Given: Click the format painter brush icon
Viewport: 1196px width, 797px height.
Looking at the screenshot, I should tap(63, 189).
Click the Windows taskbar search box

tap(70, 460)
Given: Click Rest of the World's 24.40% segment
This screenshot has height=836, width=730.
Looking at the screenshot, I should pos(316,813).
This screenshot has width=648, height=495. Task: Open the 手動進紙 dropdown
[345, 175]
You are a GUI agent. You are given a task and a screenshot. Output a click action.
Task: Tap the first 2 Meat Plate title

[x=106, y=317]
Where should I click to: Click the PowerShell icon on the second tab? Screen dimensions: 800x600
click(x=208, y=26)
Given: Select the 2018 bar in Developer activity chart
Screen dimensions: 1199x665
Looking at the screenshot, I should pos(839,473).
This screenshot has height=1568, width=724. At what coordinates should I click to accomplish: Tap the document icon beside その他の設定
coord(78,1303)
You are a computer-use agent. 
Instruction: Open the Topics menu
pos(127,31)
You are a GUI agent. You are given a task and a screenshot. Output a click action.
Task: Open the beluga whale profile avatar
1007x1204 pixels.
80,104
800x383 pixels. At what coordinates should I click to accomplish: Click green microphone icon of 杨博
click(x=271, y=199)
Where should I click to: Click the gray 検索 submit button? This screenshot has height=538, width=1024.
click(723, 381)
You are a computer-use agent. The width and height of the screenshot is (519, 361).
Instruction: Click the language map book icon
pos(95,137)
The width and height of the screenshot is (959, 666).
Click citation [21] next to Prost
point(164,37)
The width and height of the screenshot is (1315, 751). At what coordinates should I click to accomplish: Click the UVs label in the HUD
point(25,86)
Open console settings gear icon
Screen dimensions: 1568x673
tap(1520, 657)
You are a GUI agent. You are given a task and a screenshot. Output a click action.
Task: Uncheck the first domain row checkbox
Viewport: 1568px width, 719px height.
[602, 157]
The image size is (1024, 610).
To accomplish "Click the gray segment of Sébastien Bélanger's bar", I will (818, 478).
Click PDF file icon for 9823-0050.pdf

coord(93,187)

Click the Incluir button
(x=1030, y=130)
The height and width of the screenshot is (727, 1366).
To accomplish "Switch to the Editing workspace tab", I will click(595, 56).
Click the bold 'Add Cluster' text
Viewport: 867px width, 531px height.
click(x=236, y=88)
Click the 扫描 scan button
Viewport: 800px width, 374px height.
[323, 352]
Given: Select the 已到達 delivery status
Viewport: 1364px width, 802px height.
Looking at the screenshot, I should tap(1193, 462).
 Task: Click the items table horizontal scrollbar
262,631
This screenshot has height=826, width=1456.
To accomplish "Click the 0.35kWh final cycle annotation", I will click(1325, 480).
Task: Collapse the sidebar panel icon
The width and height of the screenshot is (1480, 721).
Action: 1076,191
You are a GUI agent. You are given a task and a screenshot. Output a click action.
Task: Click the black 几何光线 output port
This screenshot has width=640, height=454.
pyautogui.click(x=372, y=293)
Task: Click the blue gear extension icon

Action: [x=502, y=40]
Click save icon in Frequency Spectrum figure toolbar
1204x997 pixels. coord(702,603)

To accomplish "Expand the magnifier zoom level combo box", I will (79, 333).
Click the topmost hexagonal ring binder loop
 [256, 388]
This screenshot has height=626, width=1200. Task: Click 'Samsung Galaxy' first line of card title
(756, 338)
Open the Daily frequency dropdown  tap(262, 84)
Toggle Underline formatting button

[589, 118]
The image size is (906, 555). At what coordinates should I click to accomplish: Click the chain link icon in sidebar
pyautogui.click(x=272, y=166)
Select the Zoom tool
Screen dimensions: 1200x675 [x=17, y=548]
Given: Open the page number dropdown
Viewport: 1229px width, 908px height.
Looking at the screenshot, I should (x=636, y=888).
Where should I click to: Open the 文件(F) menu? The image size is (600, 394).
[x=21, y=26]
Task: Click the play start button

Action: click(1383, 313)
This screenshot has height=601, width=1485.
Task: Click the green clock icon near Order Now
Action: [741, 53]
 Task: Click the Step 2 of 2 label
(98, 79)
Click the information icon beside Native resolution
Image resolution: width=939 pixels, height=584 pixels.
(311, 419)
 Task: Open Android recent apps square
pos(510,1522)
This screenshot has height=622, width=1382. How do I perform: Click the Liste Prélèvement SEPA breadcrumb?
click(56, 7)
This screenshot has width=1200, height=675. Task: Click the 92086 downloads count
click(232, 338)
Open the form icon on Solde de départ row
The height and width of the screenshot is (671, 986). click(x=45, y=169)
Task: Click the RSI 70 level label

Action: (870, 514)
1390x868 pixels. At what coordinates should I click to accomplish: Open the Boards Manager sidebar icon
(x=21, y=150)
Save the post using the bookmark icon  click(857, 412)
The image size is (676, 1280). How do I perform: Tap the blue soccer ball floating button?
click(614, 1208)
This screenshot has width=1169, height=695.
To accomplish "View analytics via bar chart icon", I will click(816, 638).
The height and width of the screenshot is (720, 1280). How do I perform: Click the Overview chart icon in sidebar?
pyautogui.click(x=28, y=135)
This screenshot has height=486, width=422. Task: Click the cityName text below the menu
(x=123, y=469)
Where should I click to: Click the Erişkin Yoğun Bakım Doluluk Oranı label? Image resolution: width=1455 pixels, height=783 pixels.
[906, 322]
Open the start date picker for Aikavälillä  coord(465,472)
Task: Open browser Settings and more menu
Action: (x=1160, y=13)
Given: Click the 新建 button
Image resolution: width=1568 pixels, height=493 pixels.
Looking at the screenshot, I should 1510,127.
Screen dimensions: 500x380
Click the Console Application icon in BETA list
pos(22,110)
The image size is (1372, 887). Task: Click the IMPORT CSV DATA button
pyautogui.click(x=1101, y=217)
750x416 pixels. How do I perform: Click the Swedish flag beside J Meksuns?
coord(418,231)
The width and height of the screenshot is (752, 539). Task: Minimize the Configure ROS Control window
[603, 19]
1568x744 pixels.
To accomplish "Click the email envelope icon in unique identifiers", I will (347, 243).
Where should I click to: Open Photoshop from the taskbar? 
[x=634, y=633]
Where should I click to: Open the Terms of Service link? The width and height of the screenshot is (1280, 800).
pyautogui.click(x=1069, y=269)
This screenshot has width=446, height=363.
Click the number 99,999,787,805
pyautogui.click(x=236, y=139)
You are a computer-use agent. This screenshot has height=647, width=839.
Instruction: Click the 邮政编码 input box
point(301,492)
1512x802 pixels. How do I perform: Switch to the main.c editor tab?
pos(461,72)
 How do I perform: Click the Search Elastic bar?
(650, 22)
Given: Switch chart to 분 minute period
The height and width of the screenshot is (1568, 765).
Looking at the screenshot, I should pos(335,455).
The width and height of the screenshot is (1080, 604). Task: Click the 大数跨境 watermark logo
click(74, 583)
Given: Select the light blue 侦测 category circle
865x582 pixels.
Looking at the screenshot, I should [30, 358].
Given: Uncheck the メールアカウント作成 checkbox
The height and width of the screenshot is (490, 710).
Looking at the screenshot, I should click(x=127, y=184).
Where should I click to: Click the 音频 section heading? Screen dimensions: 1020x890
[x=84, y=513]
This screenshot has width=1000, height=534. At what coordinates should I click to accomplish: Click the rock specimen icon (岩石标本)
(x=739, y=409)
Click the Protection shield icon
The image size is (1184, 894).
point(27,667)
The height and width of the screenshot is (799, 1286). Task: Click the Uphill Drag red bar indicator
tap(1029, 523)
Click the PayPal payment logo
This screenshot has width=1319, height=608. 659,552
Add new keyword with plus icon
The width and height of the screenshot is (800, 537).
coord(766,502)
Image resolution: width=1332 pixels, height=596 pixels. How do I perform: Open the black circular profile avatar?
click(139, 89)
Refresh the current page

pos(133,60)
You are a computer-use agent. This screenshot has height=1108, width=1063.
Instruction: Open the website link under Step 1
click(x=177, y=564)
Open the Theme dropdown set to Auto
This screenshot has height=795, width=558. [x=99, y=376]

**WHAT TO DO**
Return all lines from the data above with "checkbox" in them.

**COMPLETED EXERCISE**
Task: Uncheck the first domain row checkbox
Given: Uncheck the メールアカウント作成 checkbox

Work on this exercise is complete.